Charles XII's initial intention was to carry out a frontal assault against the Saxon infantry on the Kulaki Height. But a reconnaissance of the marshy wetlands in front of the Saxons' advantageous position indicated that it would be very difficult to perform such a maneuver. Therefore, in order to bypass the morass, he decided to wheel the entire Swedish army to the left. The army was to march up the slope near the village of Wierzbica, which they would use as a starting point in both their attack and their attempt to encircle the Saxon right wing. The Saxons intended to attack the Swedes from two sides during their approach. The left wing was to cross Rebów to attack the Swedish right wing, while the Saxon infantry would advance northwards towards Borczyn. The right wing would face the Swedish encirclement. Shortly thereafter, an unpleasant surprise appeared to the Swedish army. The Crown army suddenly appeared beyond the village of Kije, positioning themselves next to the Saxon right wing. The ongoing Swedish wheeling maneuver would now become vulnerable to a Saxon–Polish pincer maneuver, with their combined troops now comprising about 9,000 cavalry against only 2,000 within the Swedish left wing.

▶ **Given entries**:
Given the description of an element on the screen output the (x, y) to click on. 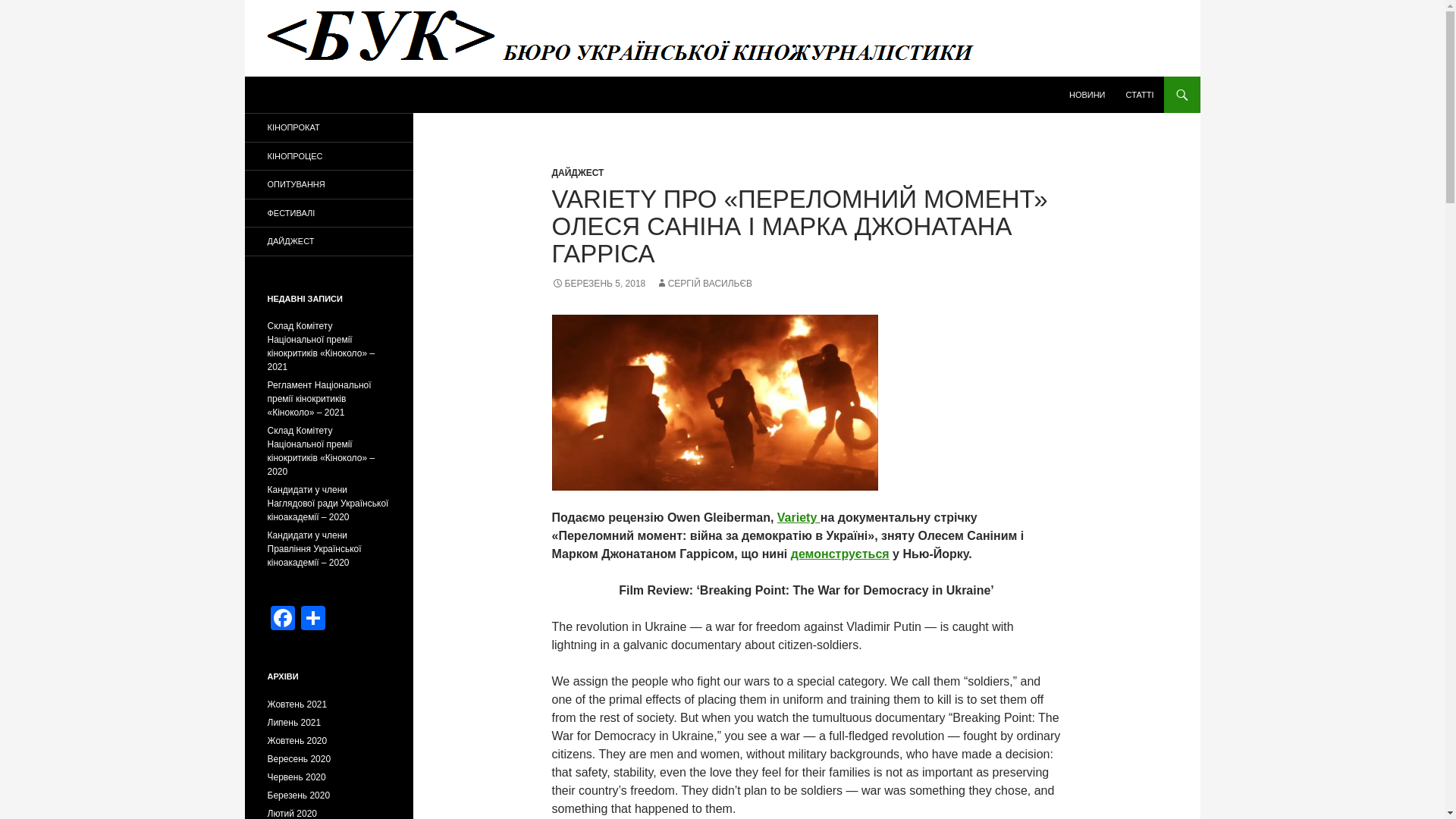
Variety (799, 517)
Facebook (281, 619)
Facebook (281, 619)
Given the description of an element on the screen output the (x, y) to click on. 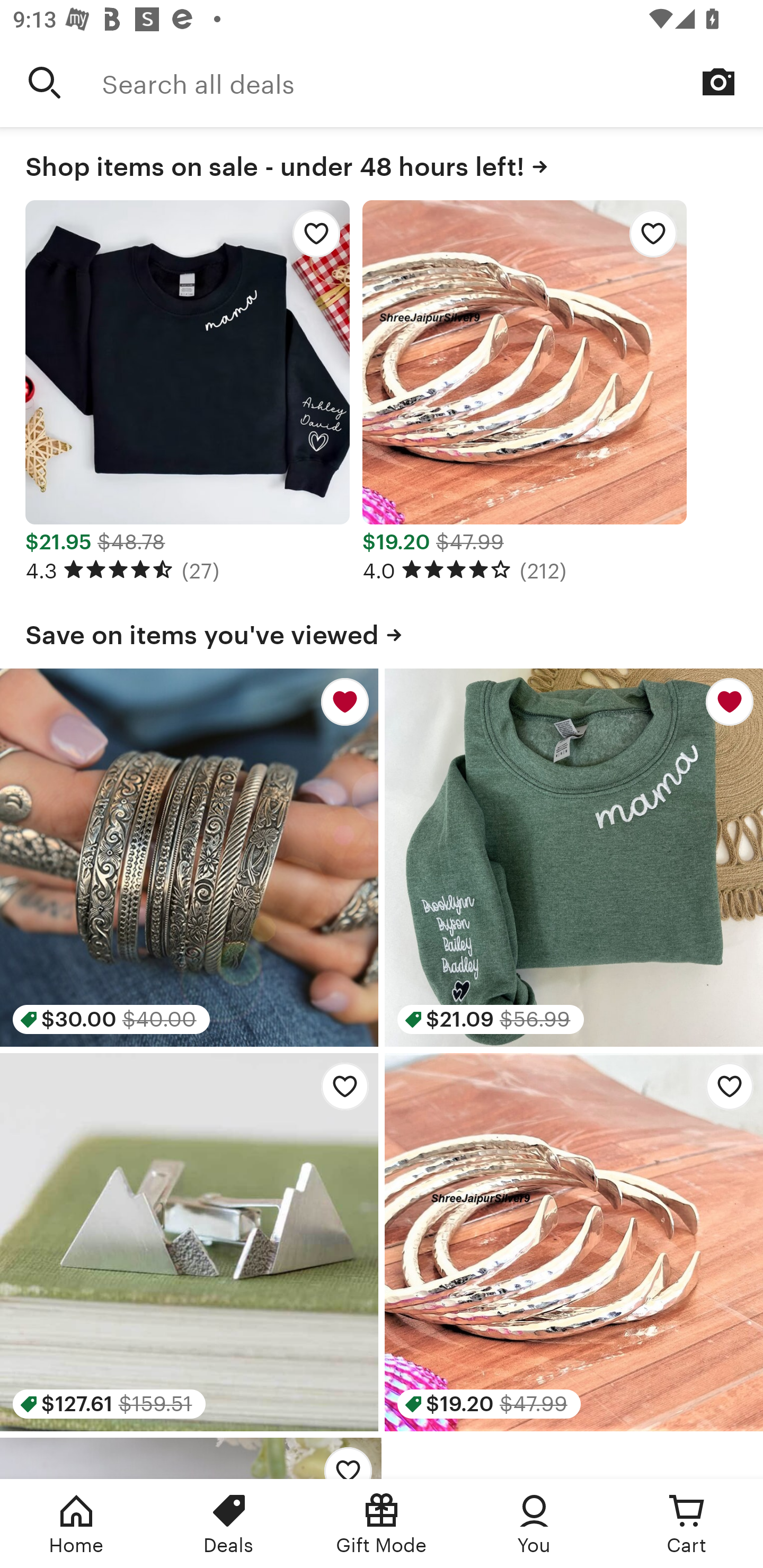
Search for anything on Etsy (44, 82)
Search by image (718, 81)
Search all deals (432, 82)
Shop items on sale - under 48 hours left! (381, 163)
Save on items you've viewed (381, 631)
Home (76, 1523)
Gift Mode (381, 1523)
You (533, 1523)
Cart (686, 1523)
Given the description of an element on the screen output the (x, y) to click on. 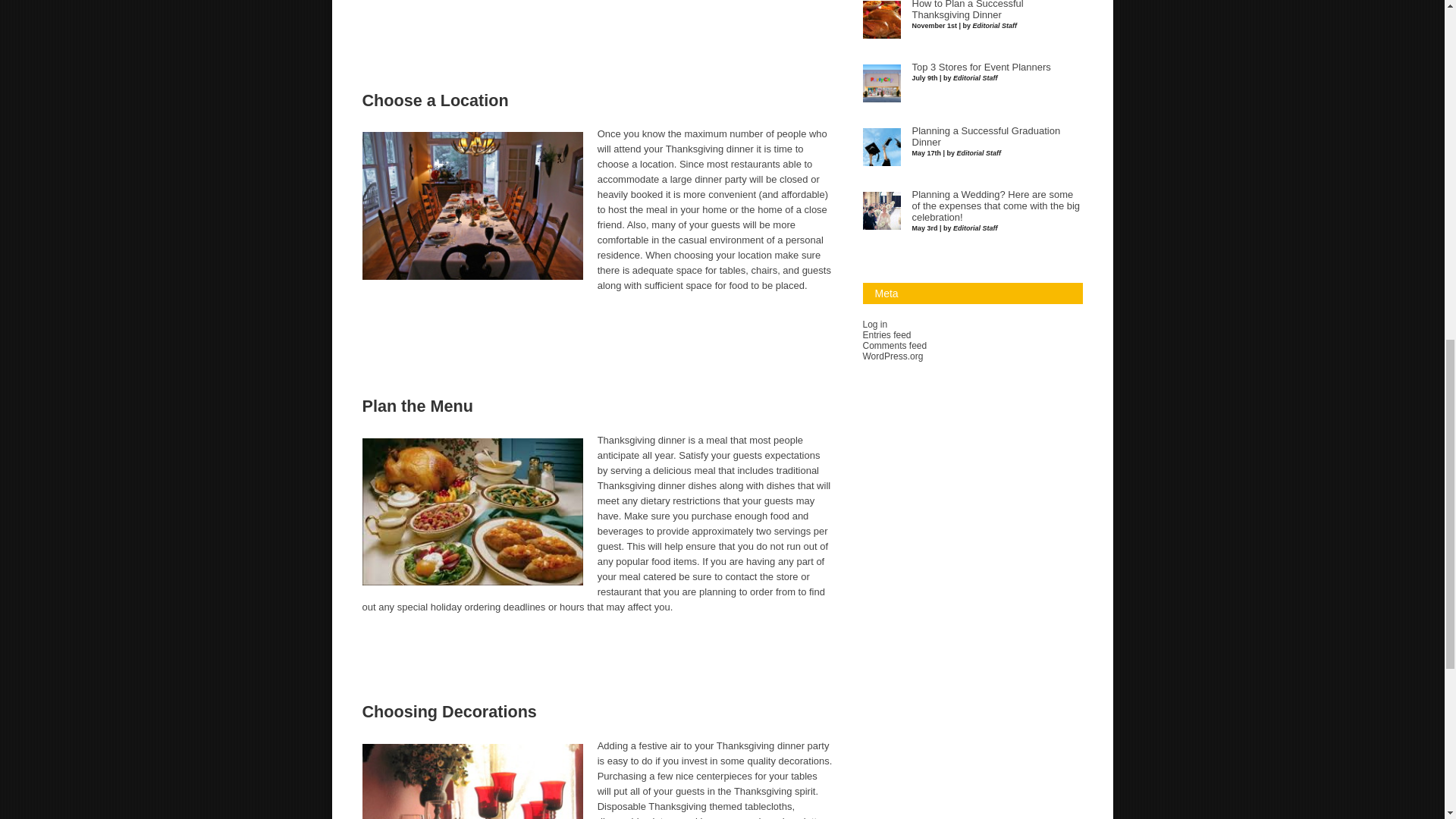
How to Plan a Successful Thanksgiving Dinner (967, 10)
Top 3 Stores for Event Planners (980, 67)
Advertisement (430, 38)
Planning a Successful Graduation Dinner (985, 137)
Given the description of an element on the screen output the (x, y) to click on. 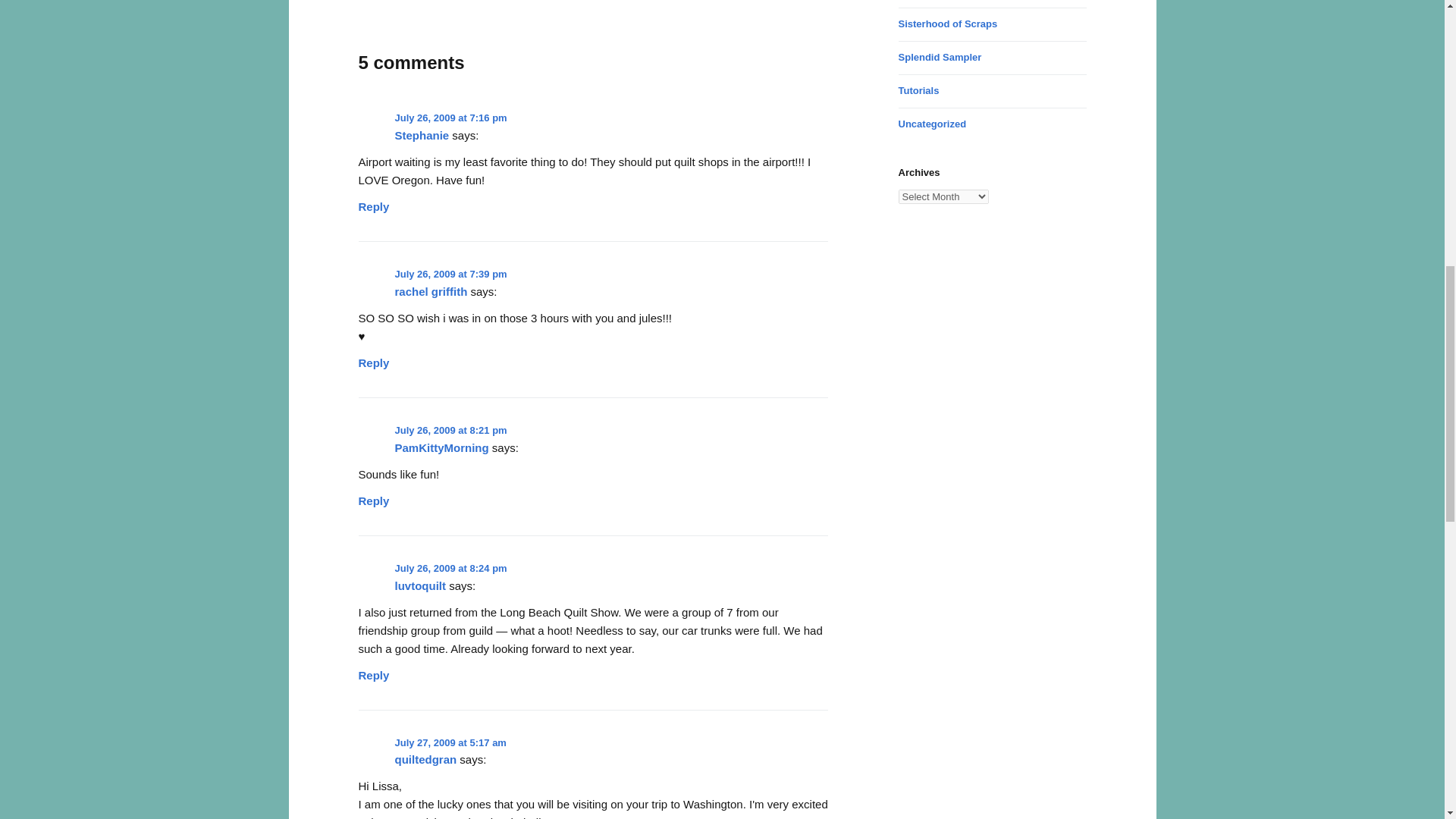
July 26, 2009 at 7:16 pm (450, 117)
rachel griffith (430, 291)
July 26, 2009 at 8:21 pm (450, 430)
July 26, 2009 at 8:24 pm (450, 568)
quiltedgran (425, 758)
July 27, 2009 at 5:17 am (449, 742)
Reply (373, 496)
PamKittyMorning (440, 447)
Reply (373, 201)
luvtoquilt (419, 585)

▶ **Written request**:
According to the passage on the battle, near which village was the Swedish army to march up the slope? The records are separate material and have no connection to the passage on the battle.

▶ **In response**:
Near the village of Wierzbica.